Backlogはオンプレミス版も提供していますが、外部の委託ベンダーと情報共有することが必須だったので、クラウド版を選択しました。
また、経済産業省で行っているクラウドツール利用時のセキュリティ対策としては「セキュリティ対策基準」にもとづいた情報の管理をしています。
Backlog導入の効果①進捗管理ツールの標準化ができて事務作業が3分の1削減
ー導入前の課題管理で起きていた問題について教えてください。
林:Backlog導入前の課題管理で起きていた問題は大きく3つあります。
1つ目は、ベンダーごとに提出される課題管理表が標準化できない問題です。課題管理表のフォーマットは、プロジェクトキックオフのタイミングでプロジェクト計画書とともに提出してもらっていましたが、ベンダーのなかには、課題管理表のフォーマットが定まっておらず何度も確認を要求されたり、タスク管理の進め方をすり合わせる必要があったりと、準備段階で時間を要するところもありました。
2つ目に、課題管理表と進捗管理表(WBSなど)の複数のファイルが存在することによる確認作業の手間です。ベンダーから更新された課題管理表などがメールで届くたびに、共有フォルダ内にある過去の課題管理表や進捗管理表の内容との整合性を確認しながら回答などを記入する必要がありました。ベンダー7社から多い時には週に2回のペースで確認の依頼があったので、作業時間も膨大でした。
3つ目は、メールに添付されたzipファイルの解凍とパスワードメールの検索に費やす工数です。
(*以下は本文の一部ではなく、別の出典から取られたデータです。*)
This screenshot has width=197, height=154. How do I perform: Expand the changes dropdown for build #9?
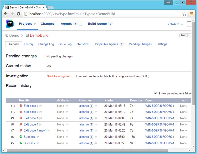click(x=96, y=118)
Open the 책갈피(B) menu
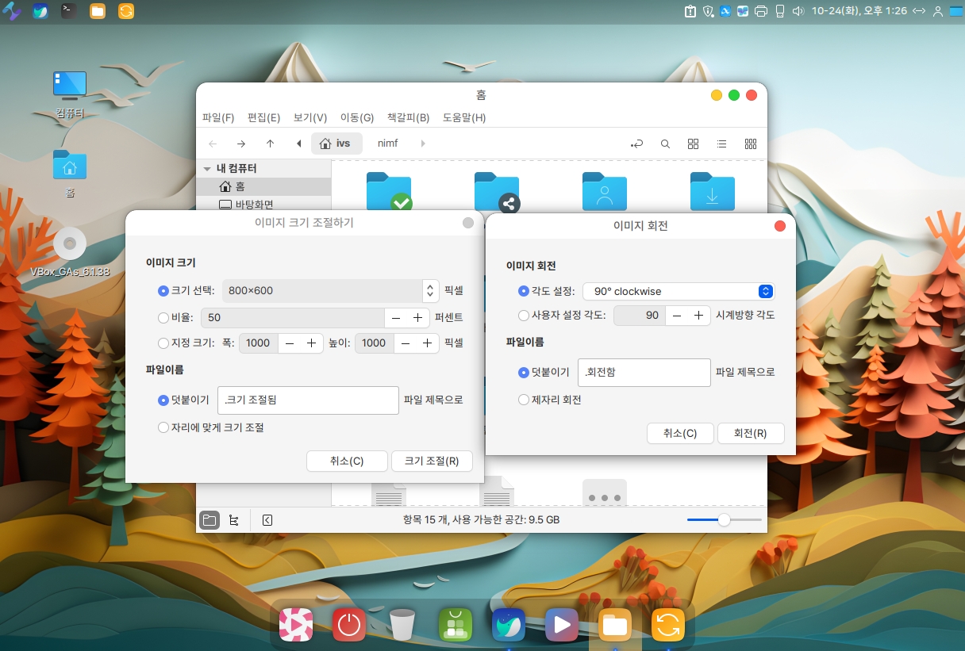This screenshot has width=965, height=651. pos(408,117)
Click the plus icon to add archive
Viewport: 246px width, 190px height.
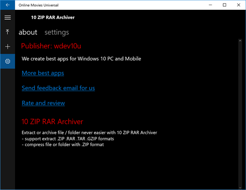click(x=7, y=46)
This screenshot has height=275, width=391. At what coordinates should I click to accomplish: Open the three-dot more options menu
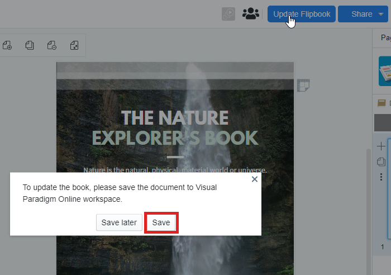tap(381, 177)
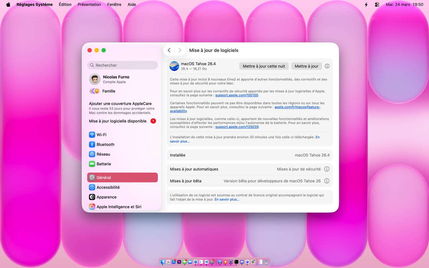Open Control Center in the menu bar
Viewport: 429px width, 268px height.
click(377, 5)
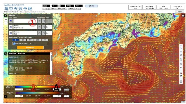The width and height of the screenshot is (186, 104).
Task: Delete the current vector layer with trash icon
Action: (x=43, y=27)
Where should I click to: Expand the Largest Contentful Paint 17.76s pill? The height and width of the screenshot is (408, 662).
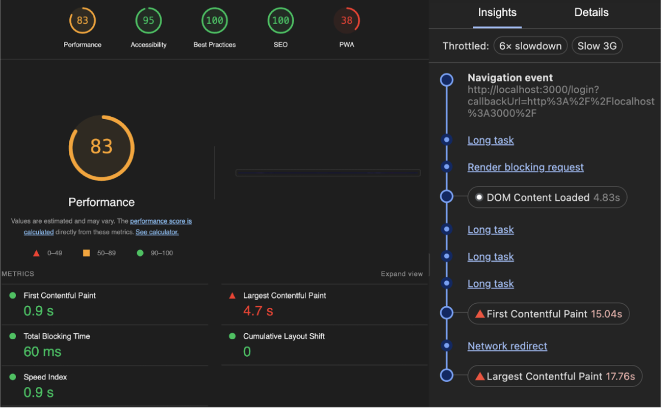[x=555, y=376]
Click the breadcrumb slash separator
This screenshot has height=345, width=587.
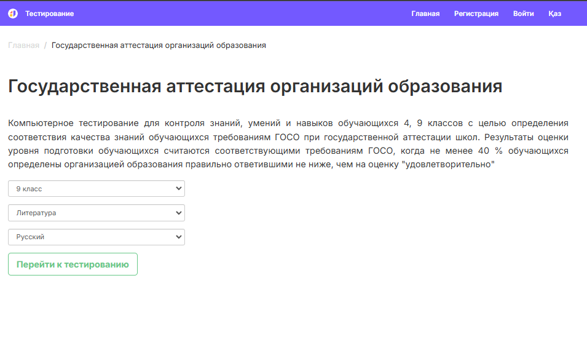(45, 46)
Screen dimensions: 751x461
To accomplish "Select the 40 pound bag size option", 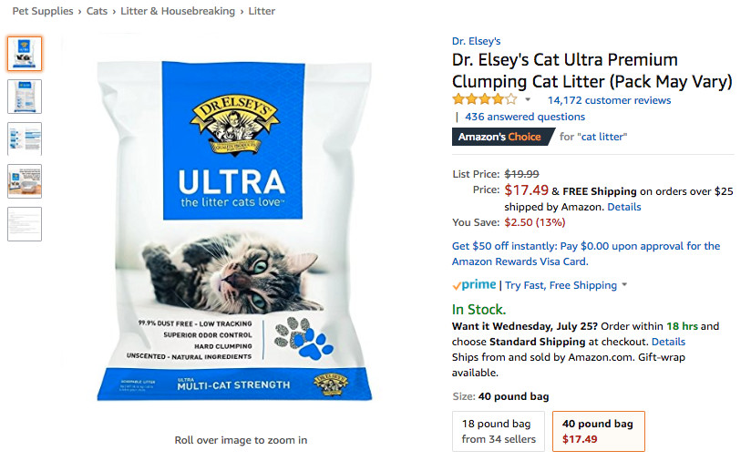I will (599, 431).
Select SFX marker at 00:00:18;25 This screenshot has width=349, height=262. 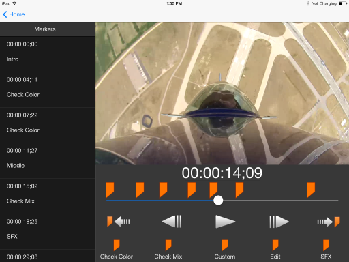click(48, 231)
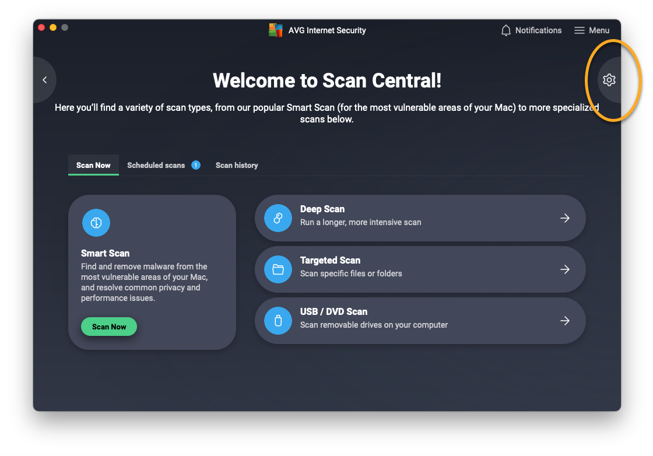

2つ目にあげた問題にも関連するのですが、ベンダーによっては課題管理表をメールで送るときにzipファイルに圧縮して暗号化し、さらにパスワードを別メールにして送付されることがよくあります。この際の、まずzipファイルを保存して、パスワードメールを探して、zipファイルにパスワード入れて解凍して、最後にファイルを共有フォルダに入れて…という一連の煩雑な事務作業も効率化したかったのです。
ーBacklog導入による定量的な効果について教えてください。
林:Backlog導入後、すべてのベンダーの課題管理表のフォーマットが標準化でき、ファイル管理の手間が省けたことで、3つの問題が原因で発生していた事務作業が時間にすると1週間で90分、体感値では3分の1ほど削減できました。
Backlogは課題の担当者、状態、期日などが管理項目として設定されているので、ベンダーとの確認が不要になりました。それに加えて、課題管理とガントチャートが紐づいているので以前のようにWBSなどの表を用意してもらう手間もなくなりました。
Backlogにはファイル共有のサービスがついているので、そこにファイルを保管すれば、暗号化せずとも、ベンダーとのファイルの共有ができます。実際にアクセスするときは、各ID/パスワードで認証されている方のみが閲覧できるなどアクセス管理もできているのでセキュリティ面でも安心です。
Backlog導入の効果②メールでのコミュニケーション問題が劇的に改善
ーBacklog導入は、メールコミュニケーションにも効果がありましたか?
林:はい。ベンダーからシステム構築時の要件確認などで問い合わせを受けることが多かった時期は、1日平均5件あり、応対に半日ほど費やしていました。
こうしたベンダーとのやり取りは長くなることが多く、気付くとメールのタイトルが「Re:Re:Re:Re:」続きになって、メールの件名だけではどの案件か判別できないことが頻発していました。さらに、メール上のやり取りだけでは、各問い合わせのステータスも解決済なのか否かの管理が煩雑でした。
ーBacklog導入によってメールの問題はどう改善されましたか。
林:ベンダーとの問い合わせをBacklogでやり取りできるようになったことで、メールの情報整理や探索に費やす時間が劇的に減りました。ベンダーからの問い合わせの対応状況をBacklogで見える化できるようになったので、どの問い合わせが解決済みなのか否かが一目でわかるようになりました。ベンダーからも「仕事がやりやすくなった」という声をもらっています。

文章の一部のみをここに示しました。